Nothing but the lines from the one with "1280x720 pixels. How" through the end of the data should be set down, each exactly as written, and no picture should be included.

▸ **Supplied records**

◆ ◆ ◆

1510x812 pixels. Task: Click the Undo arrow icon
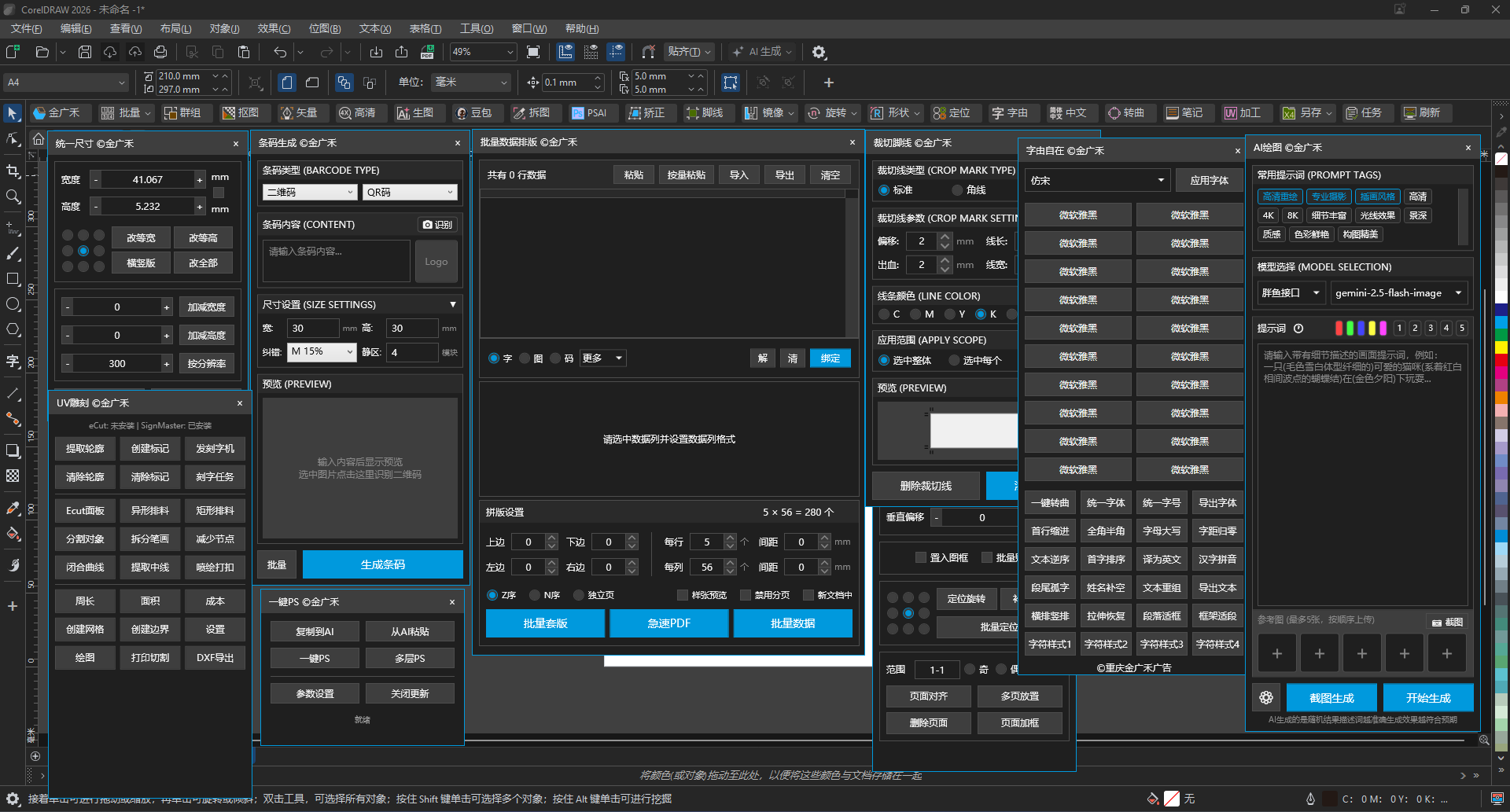279,52
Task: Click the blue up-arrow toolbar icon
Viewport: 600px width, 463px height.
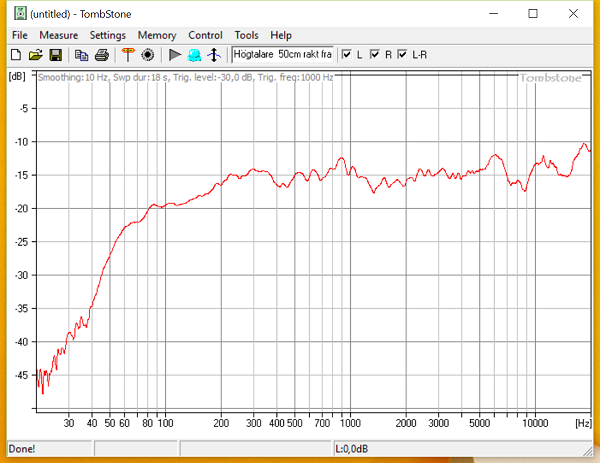Action: click(x=213, y=54)
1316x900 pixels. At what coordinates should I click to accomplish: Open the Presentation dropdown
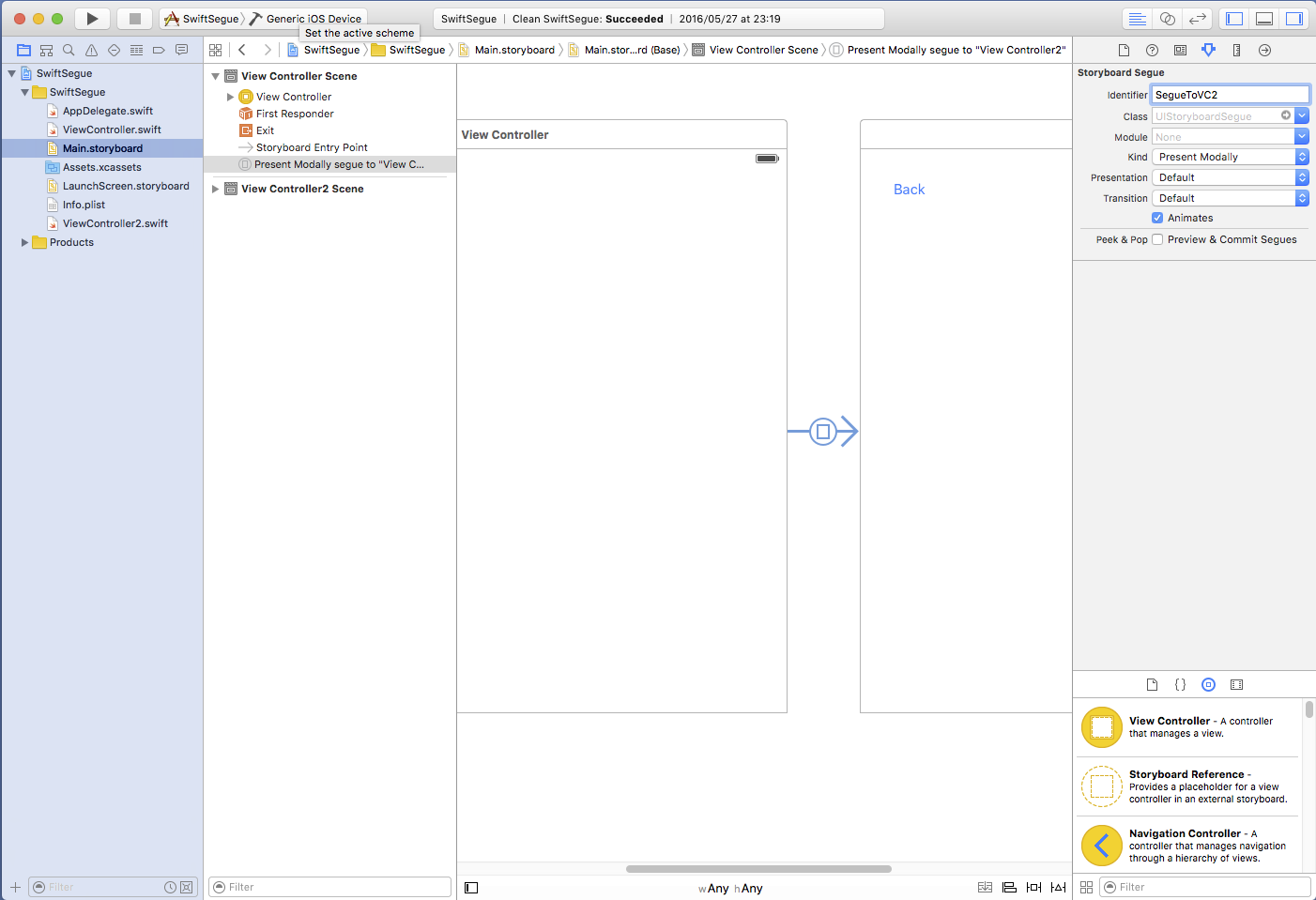click(x=1229, y=177)
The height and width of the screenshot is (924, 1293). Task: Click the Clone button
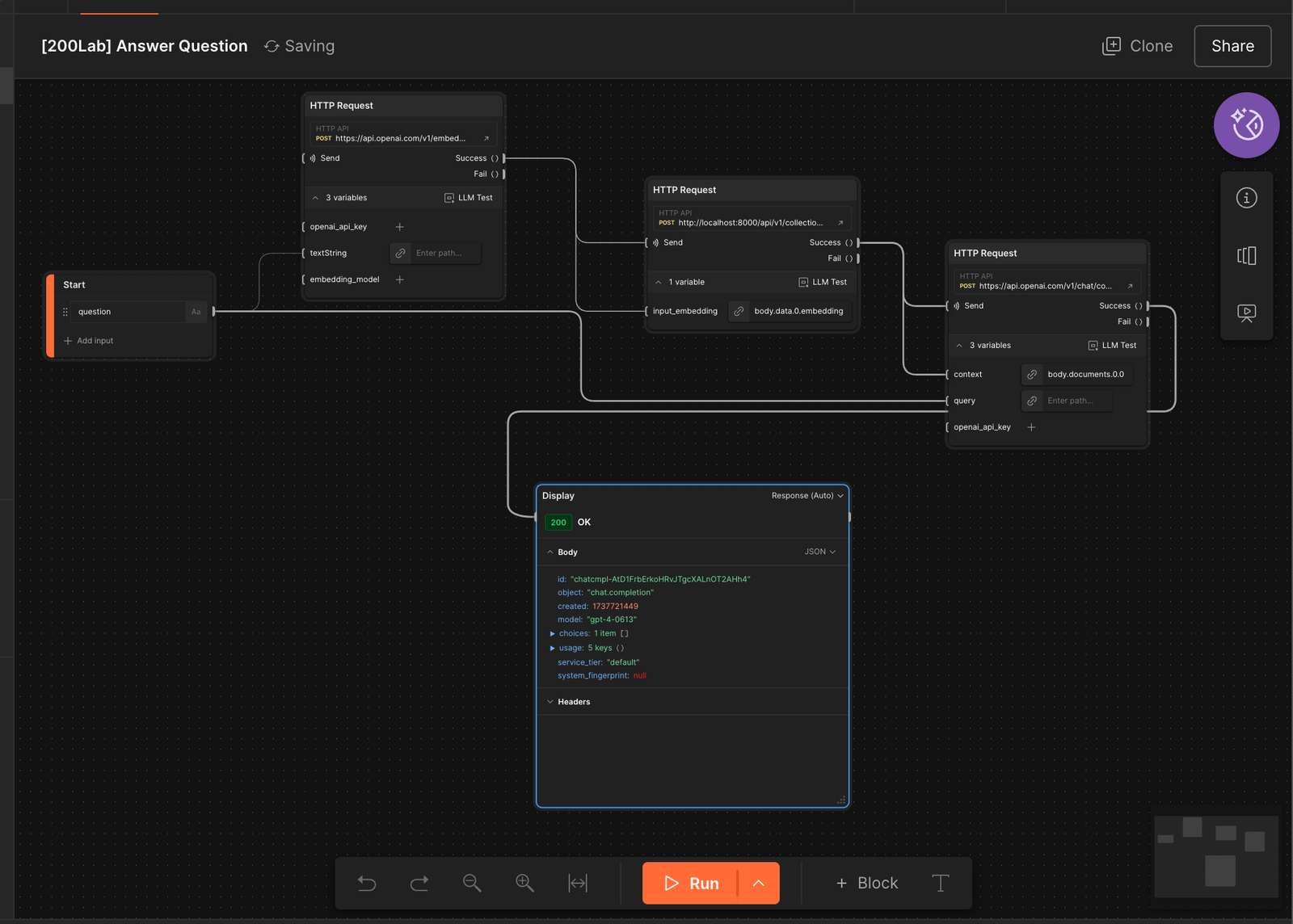(1138, 46)
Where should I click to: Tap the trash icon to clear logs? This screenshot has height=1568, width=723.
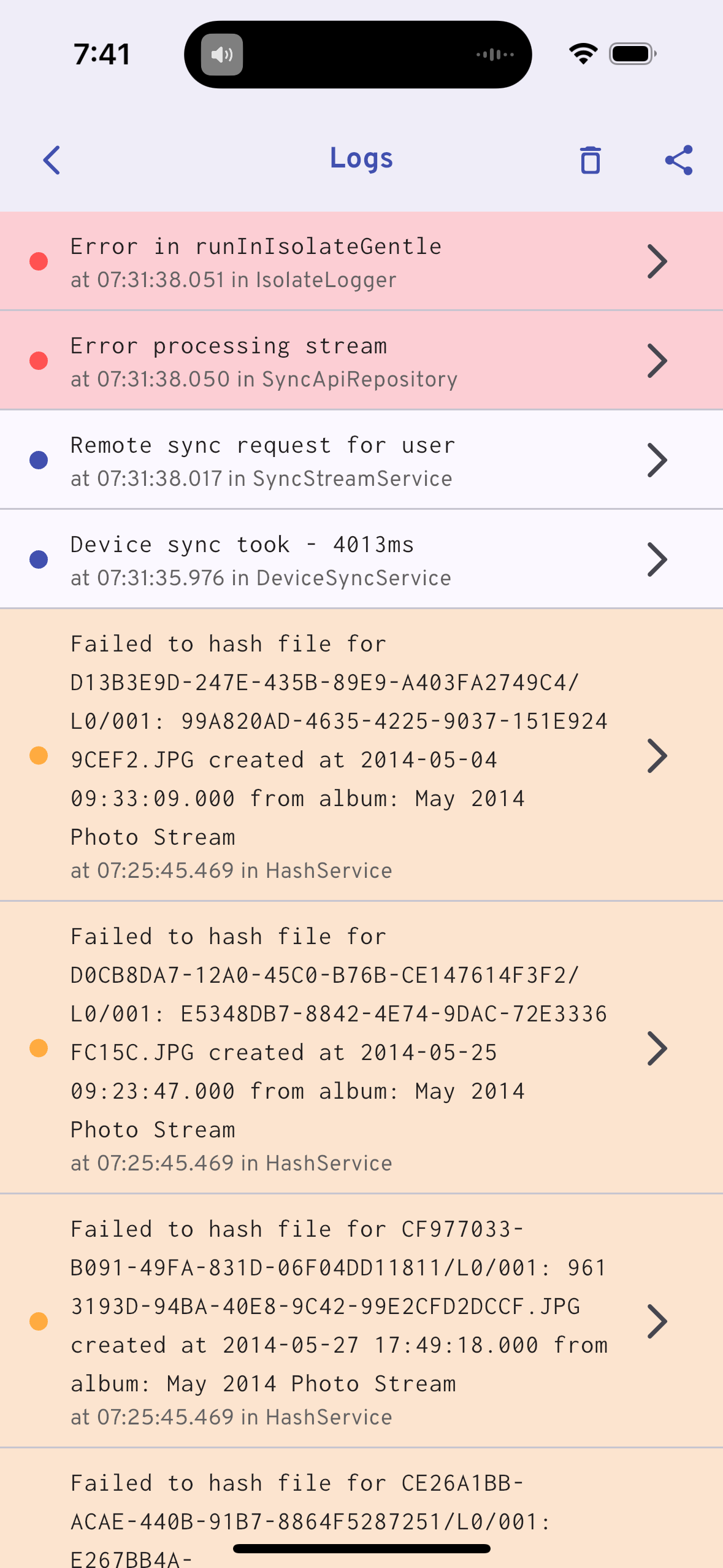590,160
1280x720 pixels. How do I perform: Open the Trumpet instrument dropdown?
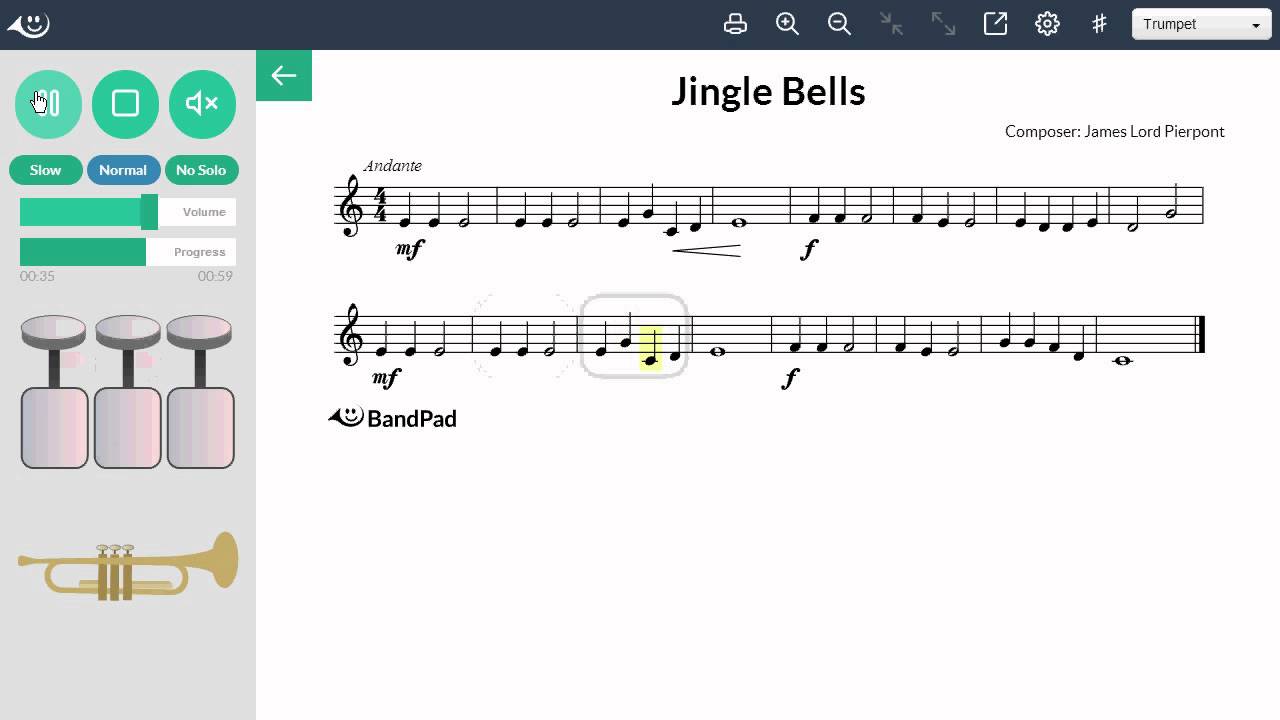[x=1201, y=24]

◆ ◆ ◆

▸ **Exercise response**
1280x720 pixels. How do I perform: Open the Trumpet instrument dropdown?
[x=1201, y=24]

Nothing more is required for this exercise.